Besitzer älterer Hunde kennen das Problem: Der Liebling verliert auch im Haus immer wieder unverhofft ein wenig Urin oder sogar Kot. Mit dem Nachlassen der Stubenreinheit hat dies nichts zu tun und der Hund leidet meist genauso darunter wie sein Besitzer. Inkontinenz – ein Problem, das auch älter werdende Menschen kennen – betrifft weit mehr Hunde als viele denken.

Wie kommt es zur Inkontinenz bei Hunden?

Besonders häufig sind kastrierte Hündinnen von Inkontinenz betroffen. Vermutlich liegt das an der nachlassenden Festigkeit des Bindegewebes am Schließmuskel, der normalerweise „dicht“ hält, sowie am kastrationsbedingt niedrigen Östrogenspiegel. Wobei zwischen der Kastration und dem Beginn der Inkontinenz durchaus Jahre liegen können.

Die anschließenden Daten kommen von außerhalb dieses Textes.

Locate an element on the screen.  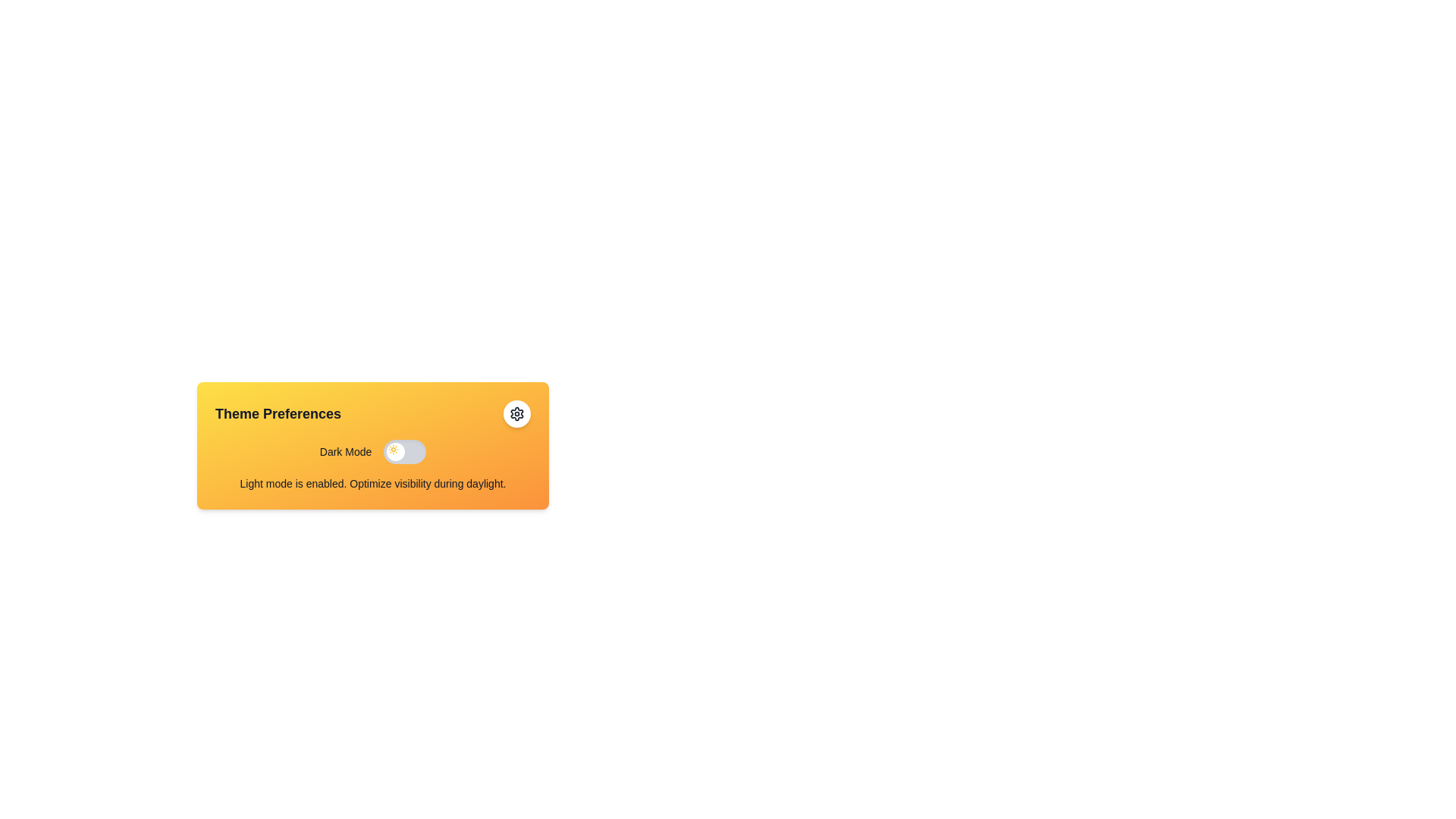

Daneben sind jedoch auch unkastrierte Hündinnen und Rüden manchmal von Inkontinenz betroffen. Oft liegen hier medizinische Ursachen vor, zum Beispiel Harnsteine, Polypen, Tumore oder Nervenverletzungen. In seltenen Fällen kann die Inkontinenz auch auf eine schwere Erkrankung hinweisen, zum Beispiel auf Diabetes oder Nierenprobleme: Dann benötigt der Hund mehr Flüssigkeit und durch das verstärkte Trinken erhöht sich entsprechend der Druck auf die Blase.

Der Verlust von Kot ist dagegen sehr selten und wird meist nur bei älteren Hunden mit einer kognitiven Dysfunktion festgestellt. Diese Hunde „vergessen“ dann einfach, dass sie nur beim Spaziergengehen ihr Geschäft verrichten sollen.

Wie wird Inkontinenz beim Hund behandelt?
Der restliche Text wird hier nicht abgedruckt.